- Problem description
Could you copy word for word the lines from the one containing "You are a GUI" through the one containing "click(x=685, y=274)", inclusive?

- Data shown
======

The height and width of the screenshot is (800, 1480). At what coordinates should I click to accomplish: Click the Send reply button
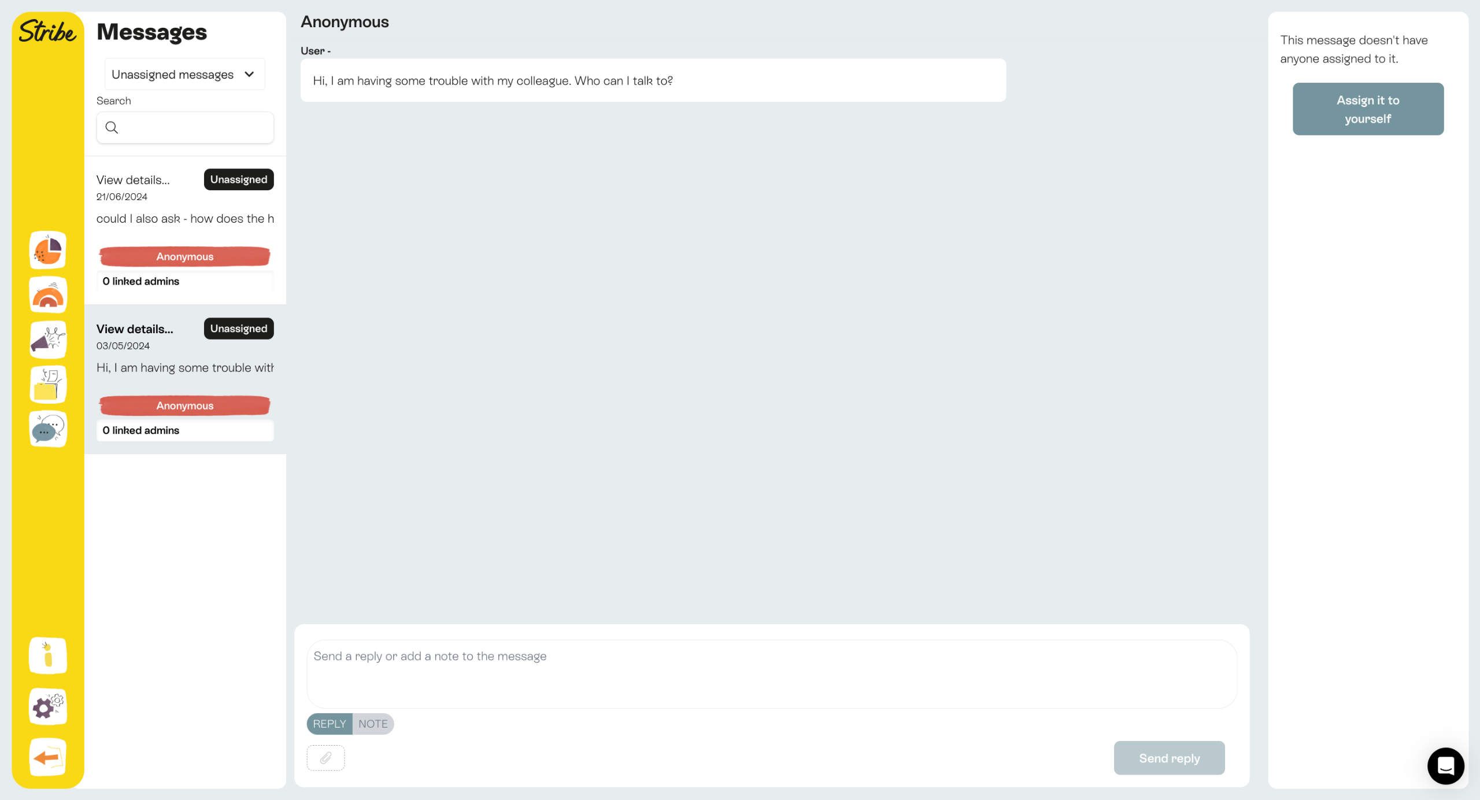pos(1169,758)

======

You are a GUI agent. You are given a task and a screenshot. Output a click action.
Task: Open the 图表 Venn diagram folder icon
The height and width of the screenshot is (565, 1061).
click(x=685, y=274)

======

- Exercise solution
You are a GUI agent. You are given a task and a screenshot. Output a click action.
Task: Open the 图表 Venn diagram folder icon
The height and width of the screenshot is (565, 1061).
click(x=685, y=274)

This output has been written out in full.